Koontz John E John.Koontz at colorado.edu
Thu Feb 12 05:15:24 UTC 2004


On Tue, 10 Feb 2004 are2 at buffalo.edu wrote:
> Hey!  I'm not sure I follow the problem of pi being plural.

I was looking at it without this intermediate step, of course!  I think
what you're saying here is that the existence of clauses like

{no explicit subject} {explicit singular object} verb=PLUR

which in OP come out like

> ...  monzhon     thon    wethinwin-bi
> ...  land        the     sold it-  pl
> '... the land was sold ...'	(Dorsey 678.1)

suggests that zero subject + plural verb backgrounding of the subject (and
hence foregrounding of the object) can lead to singular object + plural
verb implying foregrounding of the object.

And, then, as Rory suggests, there is a stage at which singular anything +
plural verb indicates foregrounding of the anything, leading to the
present state in which plural verbs can indicate foregrounding of a
singular object with unmarked subjects or of a singular subject.

In the Dhegiha context singularity is reasonably detectable in the
morphology, of course, with akha for subjects and dhoN/the/khe for
inanimate objects and dhiNkhe/dhiN/thaN/khe for animate objects
(depending on the shape logic of the object).

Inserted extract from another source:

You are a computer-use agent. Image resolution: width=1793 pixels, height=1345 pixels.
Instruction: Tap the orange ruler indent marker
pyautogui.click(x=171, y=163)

For what it's worth, I'm inclined to suspect that the current
"object/obviative" articles were the original set, and that the subject or
proximate animate pair akha/ama were somehow grafted onto this later,
whereas, particularly with this new approach I've suggested, I'm forced to
assume that =pi as a proximate marking scheme is older.

Assuming I understand the next stage of your logic, I'd have to admit that
I'm not sure I see how to pick between this approach and the one I
suggested.  I definitely like your analysis better than my old "Nude
Descending a Staircase" analysis of plural => motion => better subject.
That doesn't explain the akha "singular" subjects very well, for a start.

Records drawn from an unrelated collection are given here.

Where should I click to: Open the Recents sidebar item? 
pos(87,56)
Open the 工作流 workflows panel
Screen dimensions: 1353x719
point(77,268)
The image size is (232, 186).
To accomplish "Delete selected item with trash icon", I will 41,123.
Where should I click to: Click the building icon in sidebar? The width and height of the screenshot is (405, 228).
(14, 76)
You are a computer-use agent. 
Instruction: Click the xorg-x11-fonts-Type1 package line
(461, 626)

I don't know that your approach accounts for the Winnebago use of "plural"
marking with first persons as well as with inclusives, but you could argue
that that was a development within Winnebago, or that once it was lost
elsewhere the environment for your analysis exists.

My approach does require a rather peculiar sort of focus marker, for which
I don't know of an exact parallel, and peculiar is never a positive factor
in an argument.

How would you deal with the extension to intransitives?  And what about
the use of the "comitative" a-plural in motion verbs as part of the
proximate marking pattern for motion verbs?  These must complicate the
process of extending object foregrounding to subject foregrounding.